Ces photos, vidéos et autres graphiques montrent que l'Iran, malgré ses dénégations constantes, a bien développé de 1999 à 2003 un projet secret appelé Amad pour produire la bombe atomique, a-t-il dit. L'Iran a mis Amad de côté sous la pression internationale, mais a continué jusqu'à aujourd'hui, dans le cadre d'une organisation modifiée mais avec le même personnel, à préserver son savoir-faire et à développer ses capacités nucléaires militaires, selon lui. M. Netanyahu n'a pas fourni d'élément concret attestant que l'Iran avait activement travaillé à la bombe après 2015. Mais il a secrètement gardé au frais le projet Amad pour le ressortir "au moment de son choix".

Des documents jugés "authentiques" par le secrétaire d'Etat américain. "Je pense que cela montre clairement la portée et l'ampleur du programme entrepris par l'Iran. Et je pense qu'il est très clair, qu'au minimum, les Iraniens ont continué de mentir à leur propre peuple", a déclaré Mike Pompeo à la presse.

Différentes voix se sont élevées pour dire que le projet Amad lui-même n'était pas une nouveauté. Le quotidien israélien Yediot Aharonot, souvent critique de M. Netanyahou, a qualifié, pour sa part, les révélations de Benyamin Netanyahou de "plat de pâtes réchauffées servant l'image du Premier ministre".

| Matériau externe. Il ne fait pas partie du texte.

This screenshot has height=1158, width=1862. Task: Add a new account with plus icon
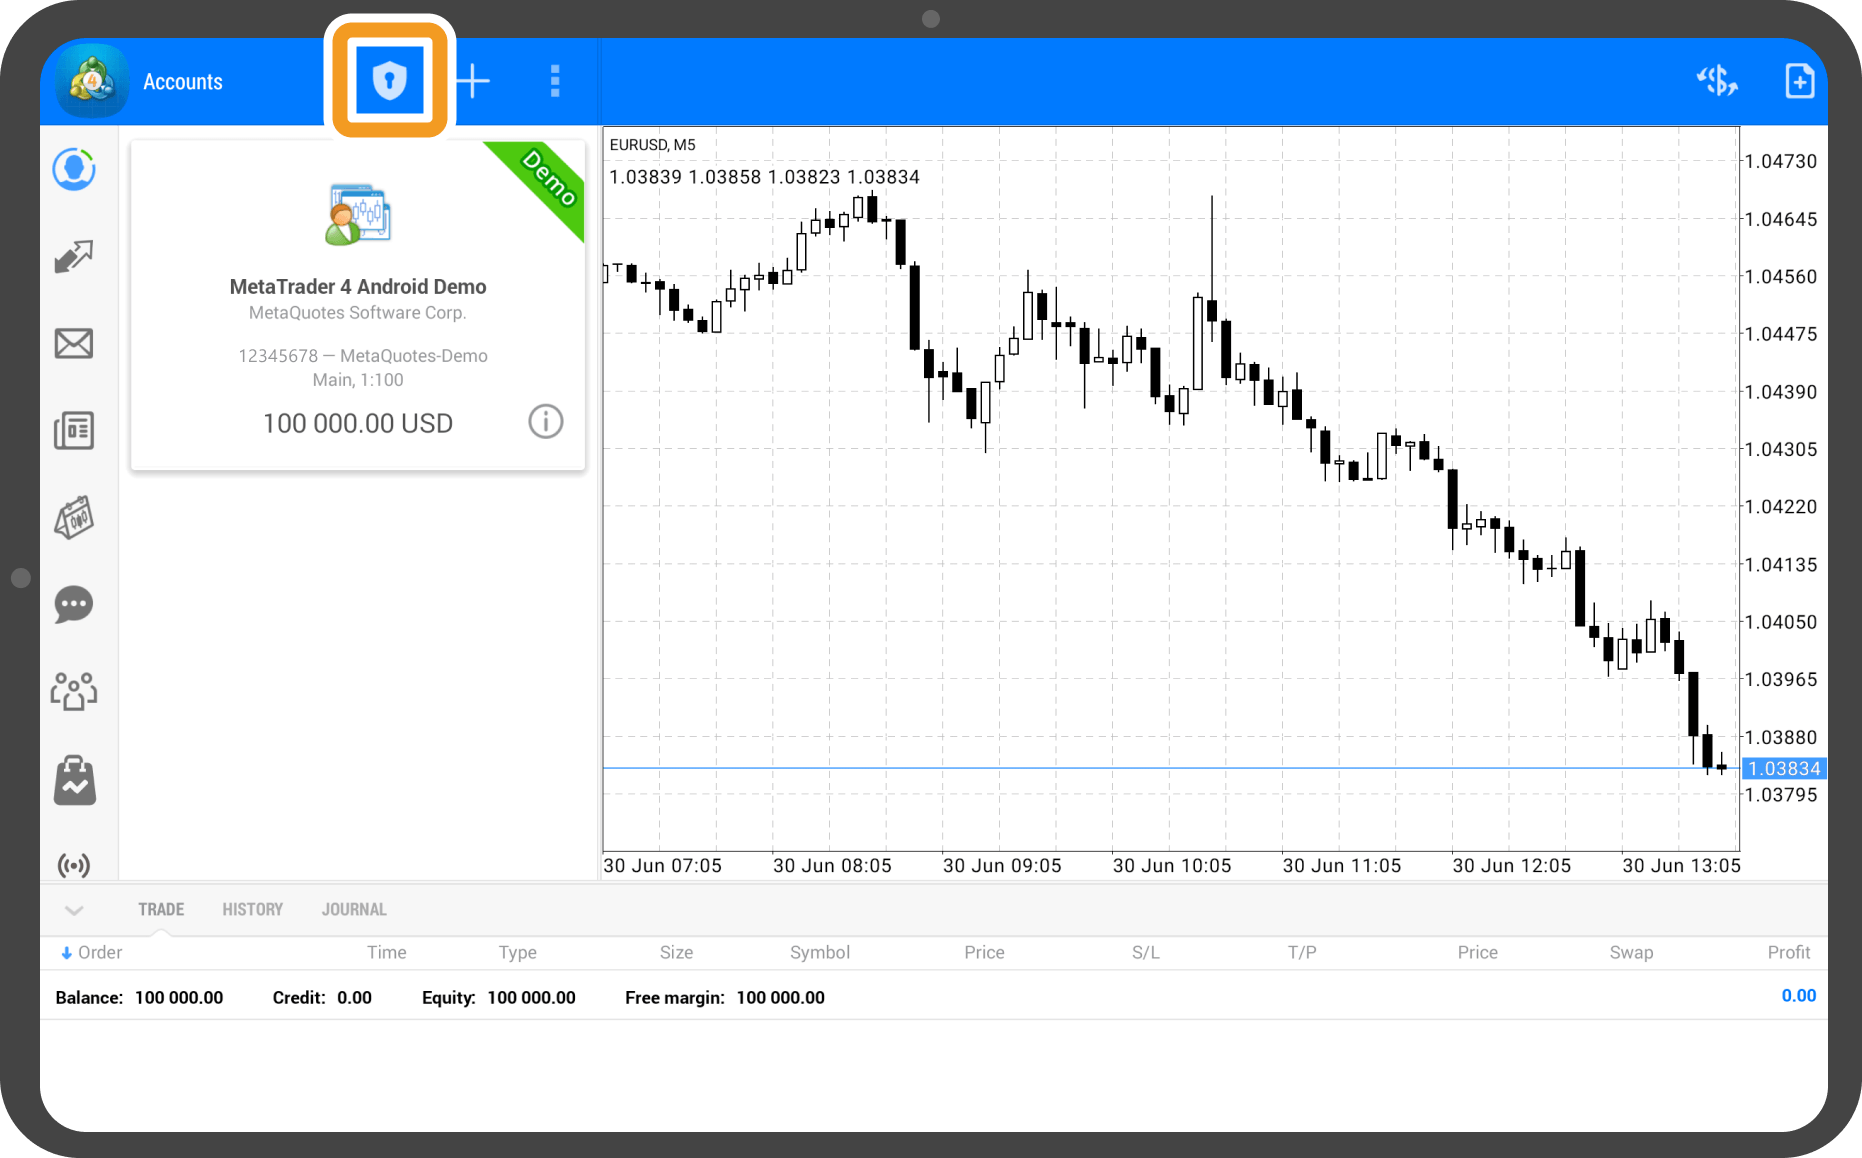point(473,81)
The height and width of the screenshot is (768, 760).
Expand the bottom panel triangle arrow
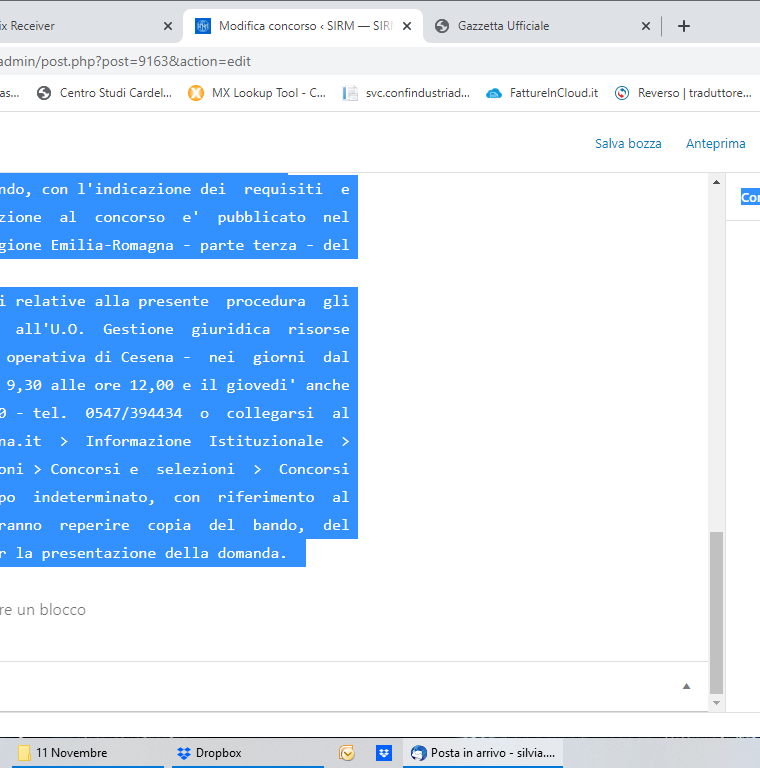[686, 686]
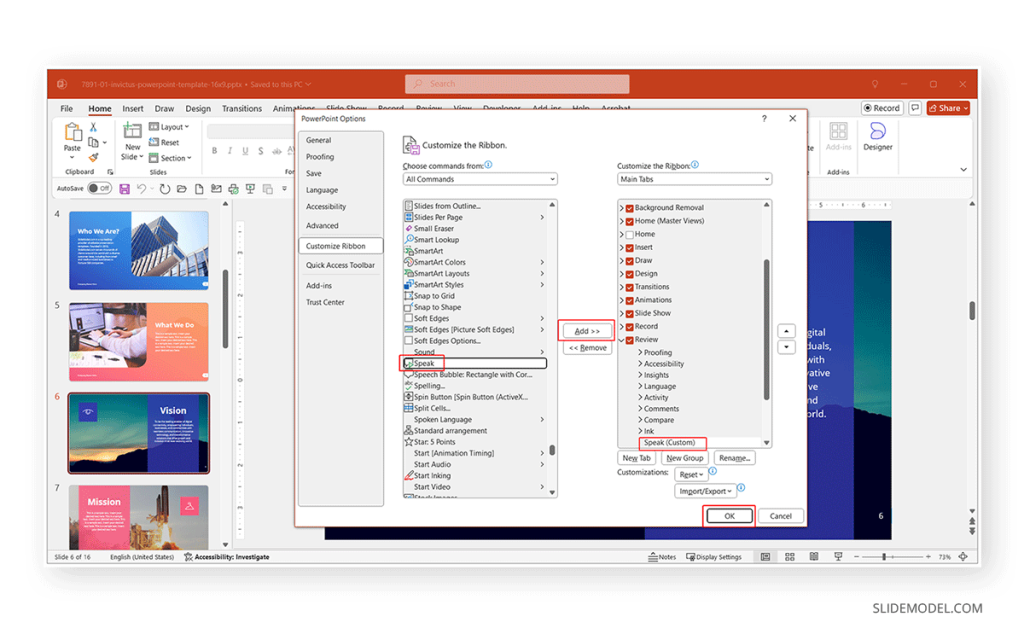Image resolution: width=1024 pixels, height=634 pixels.
Task: Uncheck the Background Removal checkbox
Action: (631, 207)
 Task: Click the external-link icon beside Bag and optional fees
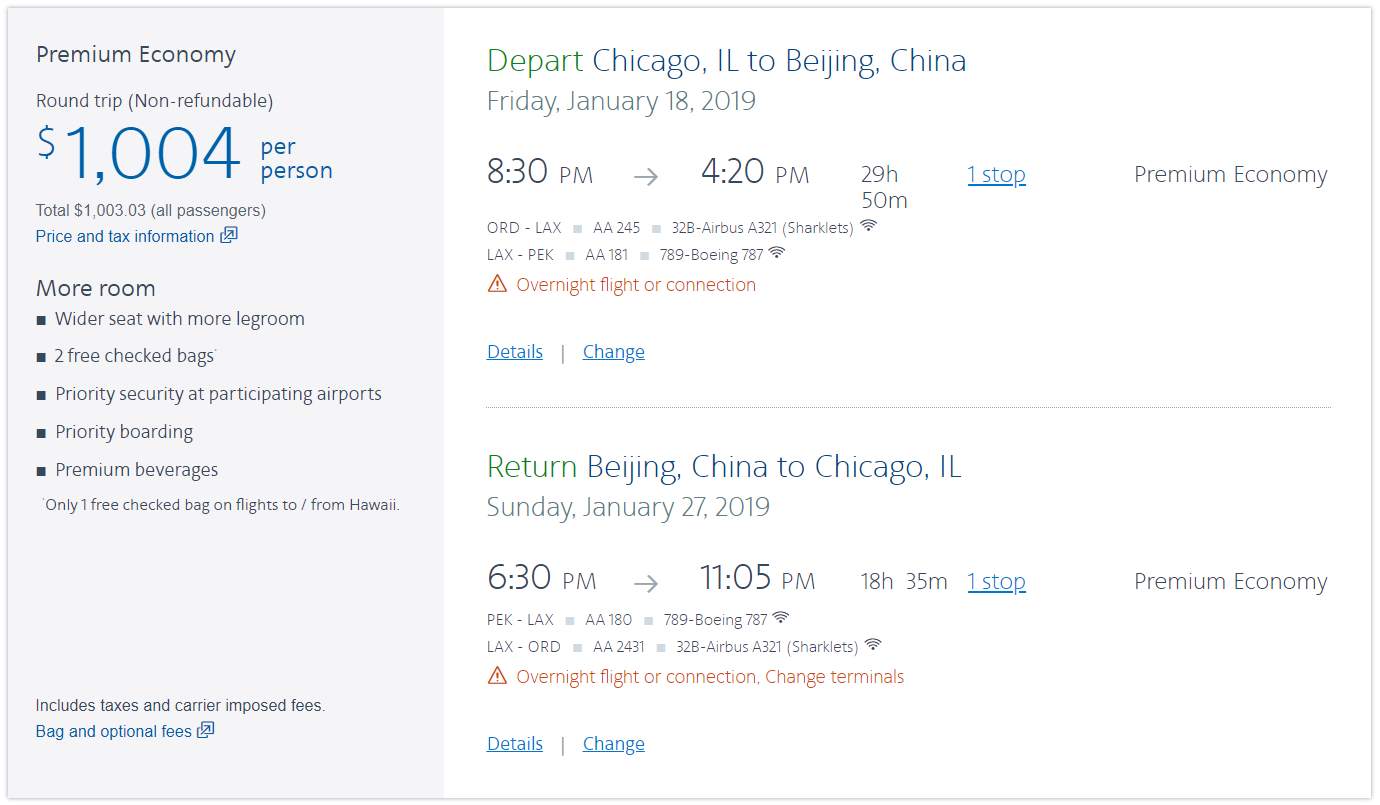tap(205, 731)
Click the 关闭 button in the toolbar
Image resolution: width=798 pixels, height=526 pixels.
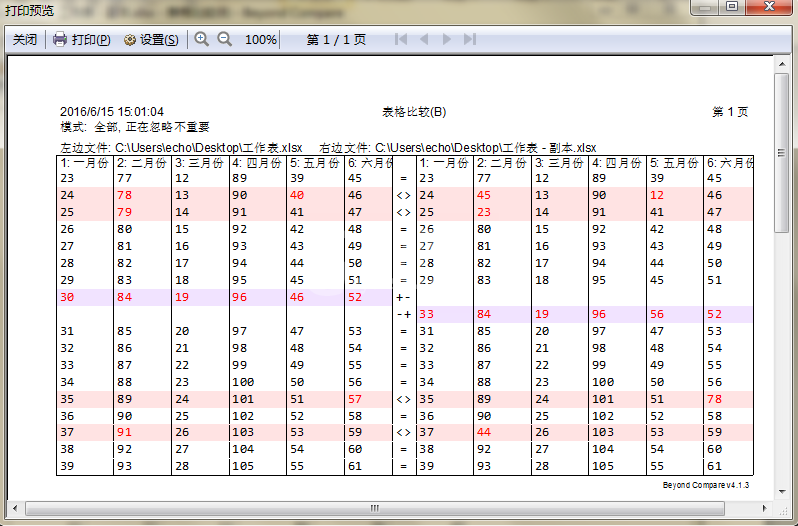click(x=25, y=40)
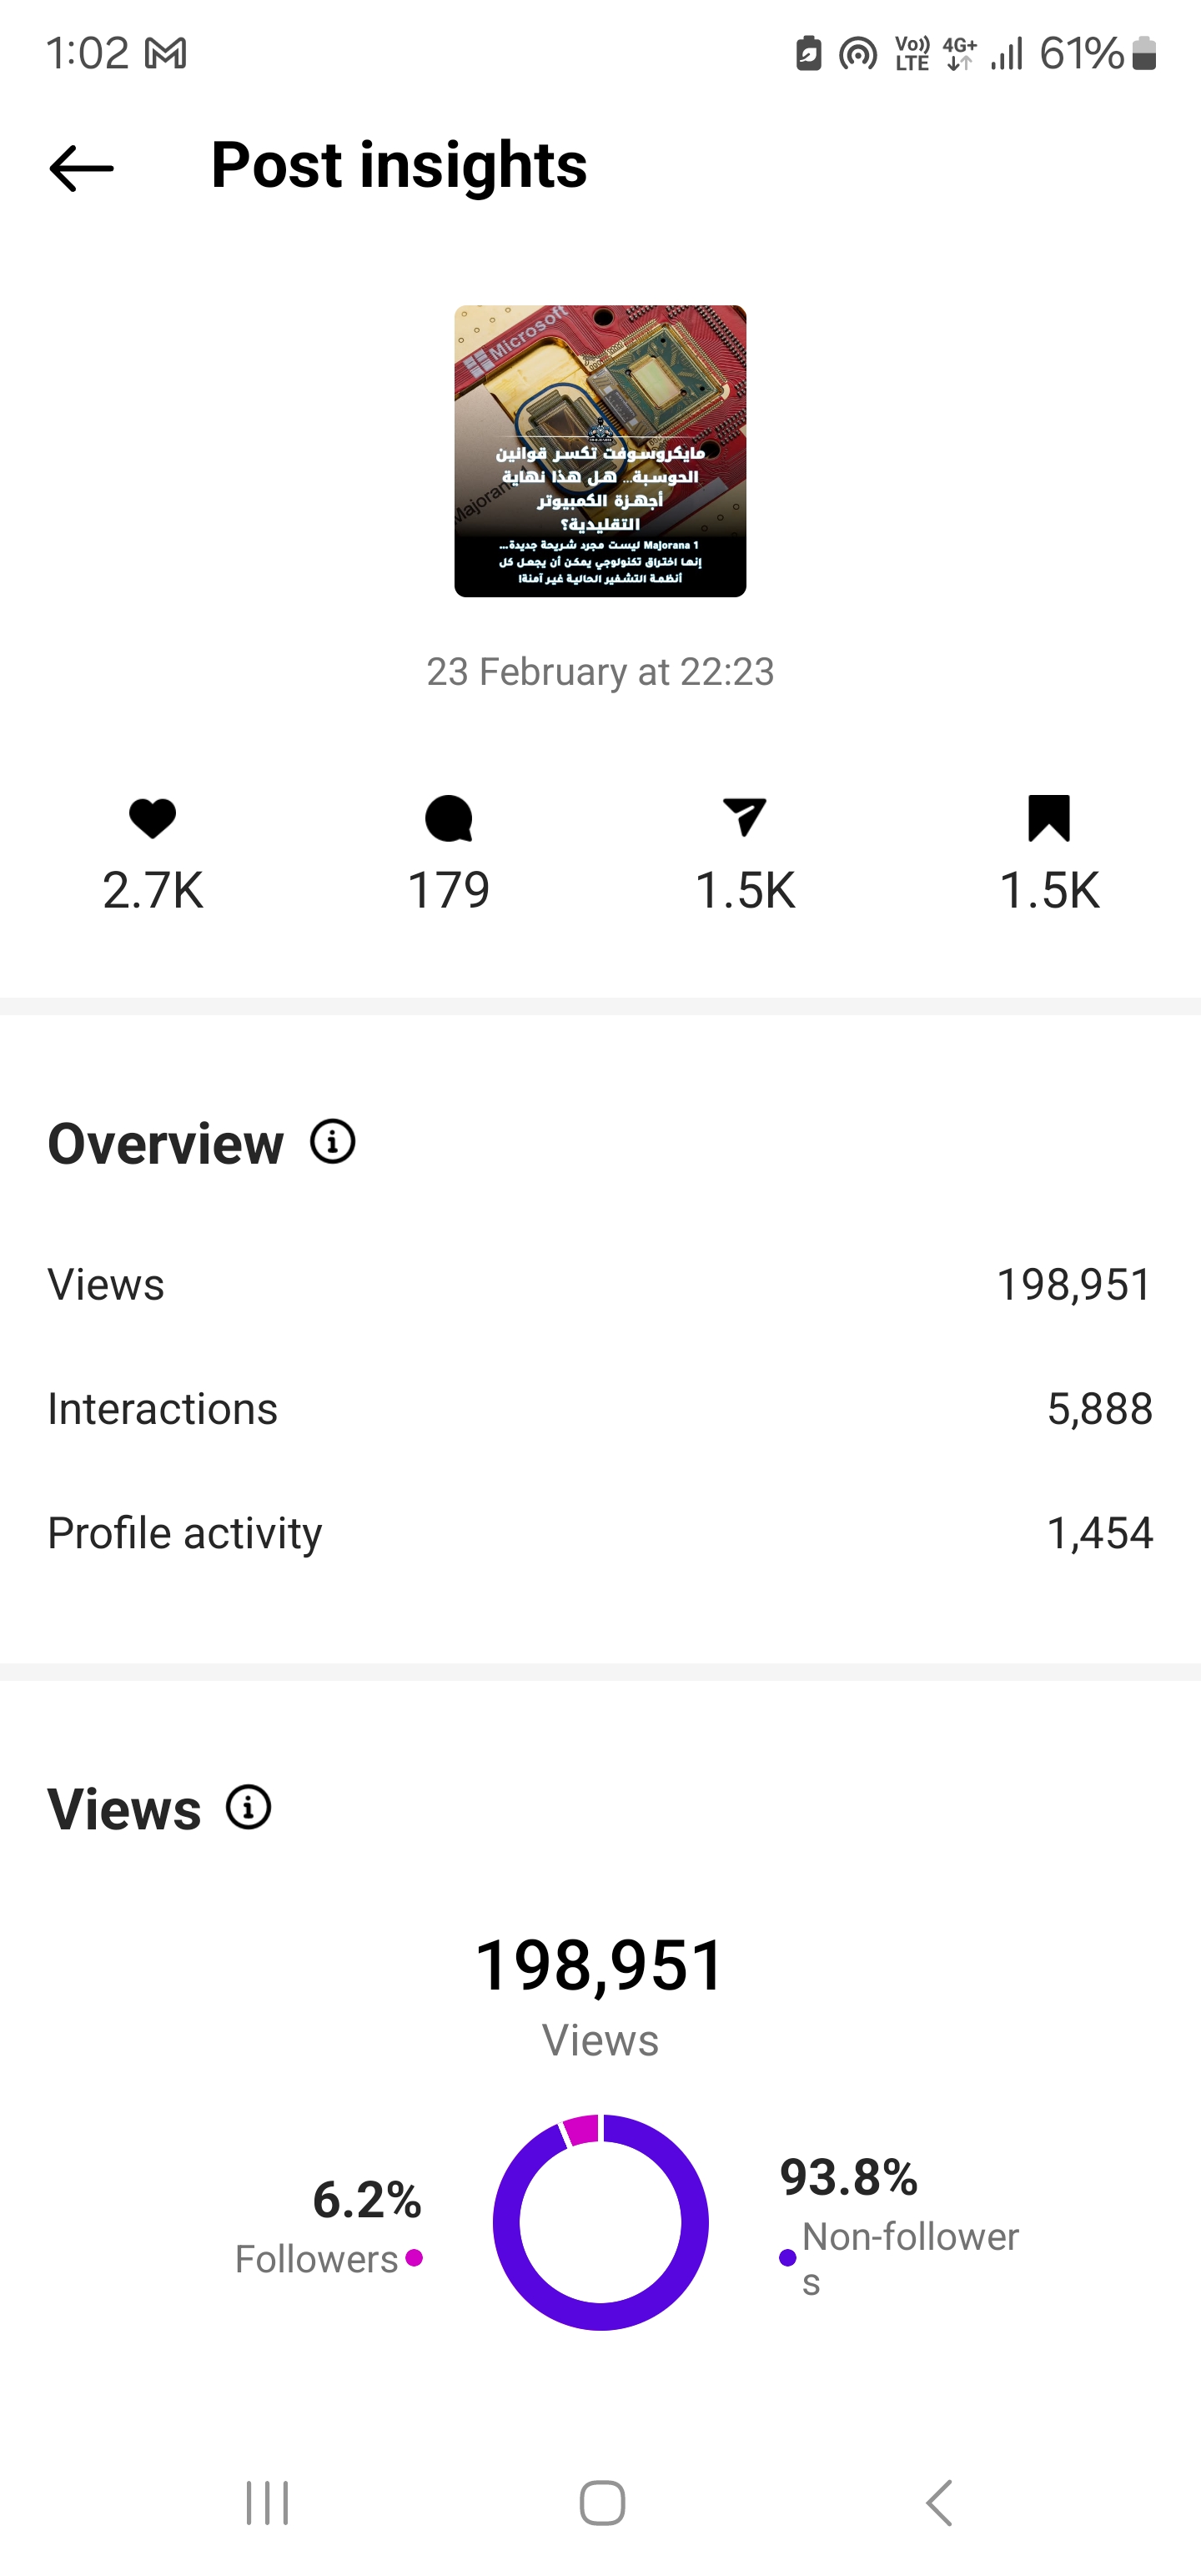The width and height of the screenshot is (1201, 2576).
Task: Tap the 2.7K likes count
Action: pyautogui.click(x=153, y=890)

Pour l'instant ces révélations ne semblent pas avoir fait bouger les positions divergentes entre Européens et Américains concernant l'accord sur le nucléaire iranien. Donald Trump a donné jusqu'au 12 mai aux Européens pour trouver un nouveau texte qui remédierait aux "terribles lacunes" de celui de 2015.

Pour la cheffe de la diplomatie de l'Union européenne Federica Mogherini, les documents aux mains des Israéliens devront être analysés, en premier lieu par l'Agence internationale de l'énergie atomique.